Enter the ABC series The Critic which is about the life of the melancholy
mensch of movies, Jay Sherman, voiced by Jon Lovitz. Jay is a film critic
with a show called Coming Attractions for the Phillips Broadcast Network. Jay
is bald, overweight and divorced, all of which forces him to find solace
through criticizing things, both on and off the movie screen. His knack for
being overtly critical makes him somewhat of an unlikeable protagonist. He
seems to be one of the last honest critics left in the business. The nicest
people to him are his son Marty, voiced by Christine Cavanaugh, and his movie
star friend Jeremy Hawke, voiced by Maurice LaMarche.

Aside from this, most other people, even the random New Yorkers he meets on
the street, cause him as much grief as holidays do for Charlie Brown. The
pilot episode of the series sees Jay start dating a movie star named Valerie
Fox, voiced by Jennifer Lien, who is a caricature of Sharon Stone’s role as
Catherine Tramell in Basic Instinct.

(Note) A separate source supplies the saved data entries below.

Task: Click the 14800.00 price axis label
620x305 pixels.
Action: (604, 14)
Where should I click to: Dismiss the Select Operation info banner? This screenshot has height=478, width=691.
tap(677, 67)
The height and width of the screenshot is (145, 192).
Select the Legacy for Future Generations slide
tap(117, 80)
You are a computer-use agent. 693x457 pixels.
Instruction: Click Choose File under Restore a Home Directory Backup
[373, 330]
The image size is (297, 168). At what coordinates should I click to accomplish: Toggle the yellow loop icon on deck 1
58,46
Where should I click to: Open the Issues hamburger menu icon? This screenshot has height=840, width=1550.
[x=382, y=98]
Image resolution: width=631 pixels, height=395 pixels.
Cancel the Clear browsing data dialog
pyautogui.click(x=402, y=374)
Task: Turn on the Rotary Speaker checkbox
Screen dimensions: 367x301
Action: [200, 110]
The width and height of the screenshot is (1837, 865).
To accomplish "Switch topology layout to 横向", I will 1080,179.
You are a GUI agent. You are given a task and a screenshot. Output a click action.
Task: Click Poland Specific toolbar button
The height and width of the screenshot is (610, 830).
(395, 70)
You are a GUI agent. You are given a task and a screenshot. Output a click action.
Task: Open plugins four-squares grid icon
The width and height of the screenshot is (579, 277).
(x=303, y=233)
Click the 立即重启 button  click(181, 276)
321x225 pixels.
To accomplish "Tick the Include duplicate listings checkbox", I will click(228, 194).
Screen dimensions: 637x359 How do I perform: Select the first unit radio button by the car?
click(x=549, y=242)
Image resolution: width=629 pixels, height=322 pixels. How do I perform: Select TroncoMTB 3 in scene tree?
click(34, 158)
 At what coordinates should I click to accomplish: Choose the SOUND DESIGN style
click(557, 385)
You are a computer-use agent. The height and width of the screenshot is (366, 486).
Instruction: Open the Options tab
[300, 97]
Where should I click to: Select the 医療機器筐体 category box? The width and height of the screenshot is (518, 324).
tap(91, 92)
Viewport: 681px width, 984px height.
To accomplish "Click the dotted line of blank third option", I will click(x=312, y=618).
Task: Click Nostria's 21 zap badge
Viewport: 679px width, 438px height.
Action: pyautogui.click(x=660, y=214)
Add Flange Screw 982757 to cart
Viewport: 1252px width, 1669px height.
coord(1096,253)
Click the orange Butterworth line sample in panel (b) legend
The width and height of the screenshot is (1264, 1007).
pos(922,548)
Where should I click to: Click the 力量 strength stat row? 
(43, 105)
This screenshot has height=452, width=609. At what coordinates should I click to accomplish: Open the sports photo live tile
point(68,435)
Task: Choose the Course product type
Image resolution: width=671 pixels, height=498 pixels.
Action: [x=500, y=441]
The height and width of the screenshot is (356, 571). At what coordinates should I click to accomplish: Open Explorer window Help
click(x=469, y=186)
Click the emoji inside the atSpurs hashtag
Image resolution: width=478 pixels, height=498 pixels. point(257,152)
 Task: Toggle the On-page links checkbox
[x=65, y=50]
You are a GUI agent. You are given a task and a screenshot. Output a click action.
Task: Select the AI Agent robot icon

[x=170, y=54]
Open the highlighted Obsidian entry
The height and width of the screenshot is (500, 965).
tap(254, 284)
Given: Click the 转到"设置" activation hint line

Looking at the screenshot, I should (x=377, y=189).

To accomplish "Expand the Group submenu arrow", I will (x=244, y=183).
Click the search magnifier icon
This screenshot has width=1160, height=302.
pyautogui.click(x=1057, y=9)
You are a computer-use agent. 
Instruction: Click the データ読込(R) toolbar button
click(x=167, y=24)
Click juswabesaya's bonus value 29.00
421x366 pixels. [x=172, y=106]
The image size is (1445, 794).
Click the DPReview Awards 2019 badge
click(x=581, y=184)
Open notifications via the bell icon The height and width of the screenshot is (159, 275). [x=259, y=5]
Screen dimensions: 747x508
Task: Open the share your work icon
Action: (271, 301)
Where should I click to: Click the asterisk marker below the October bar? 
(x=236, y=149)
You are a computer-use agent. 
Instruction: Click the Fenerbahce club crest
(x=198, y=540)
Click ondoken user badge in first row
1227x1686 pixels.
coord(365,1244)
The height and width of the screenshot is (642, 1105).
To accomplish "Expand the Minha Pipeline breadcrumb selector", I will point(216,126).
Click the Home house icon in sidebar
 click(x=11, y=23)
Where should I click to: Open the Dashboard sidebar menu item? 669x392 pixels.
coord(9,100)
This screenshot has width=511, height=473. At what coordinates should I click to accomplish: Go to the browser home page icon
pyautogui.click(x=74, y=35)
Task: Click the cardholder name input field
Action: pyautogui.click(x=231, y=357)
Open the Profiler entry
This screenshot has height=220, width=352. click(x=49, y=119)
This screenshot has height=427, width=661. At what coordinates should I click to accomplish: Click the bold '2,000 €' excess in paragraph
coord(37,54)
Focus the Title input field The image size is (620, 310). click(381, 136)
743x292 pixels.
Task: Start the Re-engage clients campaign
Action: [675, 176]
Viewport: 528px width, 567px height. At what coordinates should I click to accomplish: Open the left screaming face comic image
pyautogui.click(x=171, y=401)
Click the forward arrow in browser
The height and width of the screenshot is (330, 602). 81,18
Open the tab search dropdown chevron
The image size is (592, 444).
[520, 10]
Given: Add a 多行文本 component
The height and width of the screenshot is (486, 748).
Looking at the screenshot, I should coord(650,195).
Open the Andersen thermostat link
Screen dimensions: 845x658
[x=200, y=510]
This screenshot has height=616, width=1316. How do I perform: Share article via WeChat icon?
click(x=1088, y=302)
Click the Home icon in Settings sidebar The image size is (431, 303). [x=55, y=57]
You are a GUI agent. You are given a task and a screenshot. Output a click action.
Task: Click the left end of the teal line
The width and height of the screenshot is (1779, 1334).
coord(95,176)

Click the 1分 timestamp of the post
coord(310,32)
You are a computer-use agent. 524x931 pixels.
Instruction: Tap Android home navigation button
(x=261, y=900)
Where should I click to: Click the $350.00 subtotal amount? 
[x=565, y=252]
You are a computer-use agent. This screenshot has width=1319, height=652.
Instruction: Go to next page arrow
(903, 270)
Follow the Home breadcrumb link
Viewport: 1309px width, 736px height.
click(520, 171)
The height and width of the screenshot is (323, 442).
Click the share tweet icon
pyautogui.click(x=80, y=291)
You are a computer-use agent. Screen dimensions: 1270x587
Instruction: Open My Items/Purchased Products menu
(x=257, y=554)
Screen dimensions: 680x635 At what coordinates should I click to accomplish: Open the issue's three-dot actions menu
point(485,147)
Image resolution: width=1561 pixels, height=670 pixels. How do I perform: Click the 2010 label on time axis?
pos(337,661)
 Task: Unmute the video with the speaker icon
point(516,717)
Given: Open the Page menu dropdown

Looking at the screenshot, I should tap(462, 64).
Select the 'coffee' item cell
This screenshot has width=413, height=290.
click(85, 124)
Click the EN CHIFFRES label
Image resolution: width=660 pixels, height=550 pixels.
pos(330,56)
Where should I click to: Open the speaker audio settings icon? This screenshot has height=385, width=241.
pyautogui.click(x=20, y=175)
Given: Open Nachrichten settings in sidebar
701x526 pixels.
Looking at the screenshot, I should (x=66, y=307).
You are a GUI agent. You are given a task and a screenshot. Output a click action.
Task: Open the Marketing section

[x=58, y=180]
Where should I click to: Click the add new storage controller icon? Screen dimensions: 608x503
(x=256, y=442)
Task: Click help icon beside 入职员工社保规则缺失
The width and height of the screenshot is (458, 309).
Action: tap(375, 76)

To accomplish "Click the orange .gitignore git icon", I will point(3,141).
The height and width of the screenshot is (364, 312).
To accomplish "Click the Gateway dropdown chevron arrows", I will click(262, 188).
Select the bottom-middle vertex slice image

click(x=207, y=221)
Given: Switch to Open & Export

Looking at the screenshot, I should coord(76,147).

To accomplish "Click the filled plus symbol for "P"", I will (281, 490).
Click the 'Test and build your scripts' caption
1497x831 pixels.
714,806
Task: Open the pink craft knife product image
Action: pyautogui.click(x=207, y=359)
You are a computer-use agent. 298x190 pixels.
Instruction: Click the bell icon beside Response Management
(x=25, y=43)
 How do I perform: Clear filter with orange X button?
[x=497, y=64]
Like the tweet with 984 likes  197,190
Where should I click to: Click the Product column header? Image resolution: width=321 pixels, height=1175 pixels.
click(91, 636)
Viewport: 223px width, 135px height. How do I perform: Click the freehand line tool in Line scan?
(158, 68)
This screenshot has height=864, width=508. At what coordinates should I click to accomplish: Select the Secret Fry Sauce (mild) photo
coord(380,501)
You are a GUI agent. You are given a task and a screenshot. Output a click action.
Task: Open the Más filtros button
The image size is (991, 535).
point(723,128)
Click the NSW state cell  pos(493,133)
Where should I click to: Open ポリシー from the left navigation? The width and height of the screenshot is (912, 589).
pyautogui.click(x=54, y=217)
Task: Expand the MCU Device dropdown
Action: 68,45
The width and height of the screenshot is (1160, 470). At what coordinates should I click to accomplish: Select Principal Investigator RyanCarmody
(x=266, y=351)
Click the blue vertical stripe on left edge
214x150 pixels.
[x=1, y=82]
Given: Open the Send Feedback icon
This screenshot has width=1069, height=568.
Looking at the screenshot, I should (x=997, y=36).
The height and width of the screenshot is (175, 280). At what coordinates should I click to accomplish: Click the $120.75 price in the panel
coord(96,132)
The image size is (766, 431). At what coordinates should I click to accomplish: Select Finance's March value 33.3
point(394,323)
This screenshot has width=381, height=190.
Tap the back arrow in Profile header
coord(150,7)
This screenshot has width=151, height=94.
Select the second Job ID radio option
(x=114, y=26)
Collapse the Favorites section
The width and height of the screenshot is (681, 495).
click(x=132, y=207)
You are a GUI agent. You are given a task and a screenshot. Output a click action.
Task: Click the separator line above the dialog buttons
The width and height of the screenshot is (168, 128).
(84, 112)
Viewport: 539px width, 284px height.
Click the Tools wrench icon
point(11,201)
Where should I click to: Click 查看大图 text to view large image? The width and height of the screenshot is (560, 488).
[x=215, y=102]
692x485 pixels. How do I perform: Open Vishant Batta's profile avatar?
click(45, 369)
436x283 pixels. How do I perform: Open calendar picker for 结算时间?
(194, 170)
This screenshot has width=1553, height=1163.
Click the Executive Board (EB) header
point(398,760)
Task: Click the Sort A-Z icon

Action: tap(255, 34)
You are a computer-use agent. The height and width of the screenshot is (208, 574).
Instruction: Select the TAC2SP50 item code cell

To prolong the relationship and avoid
the eventual break-up, Jay puts off seeing her movie. However, she turns out
to be so phenomenally bad in it, he knows he has to do the right thing and
review the movie poorly. She reveals her true intention which was to sleep
with him so he would give her a great review, something foreseen by his
adoptive mother Eleanor, voiced by Judith Ivey.

While much of the episode is spent focusing on the development of Jay and
Valerie’s relationship, one of the tender moments comes from a spoof on the
ballroom dancing scene in the Disney classic, Beauty and the Beast. During
the scene, Jay is home pretending to be sick so he won’t have to see
Valerie’s movie. She and Jay dance while his vacuum and toilet bowl sing
“Beauty and King Dork”, named for something that was spray-painted on his car
earlier in the episode. It’s beautiful because it shows that despite what the
world may think of him, Jay is a lovable guy capable of loving more than
artsy films like those of Wes Anderson.

Season 1 of The Critic had a different tone than the episodes from Season 2
on FOX and the much later online shorts. Jay is a character you root for in
the same sense that you root for Rhoda Morgenstern from The Mary Tyler Moore
Show. You know the character is doing the best they can but the world seems
to be hell-bent on making them miserable. Listening to Jay’s self-deprecating
remarks about how unliked he is, are like listening to your best friend when
they’ve had a bad day. Most of the episodes show Jay being better-off ever
after, as seen in the second episode of the series, “Marty’s First Date.”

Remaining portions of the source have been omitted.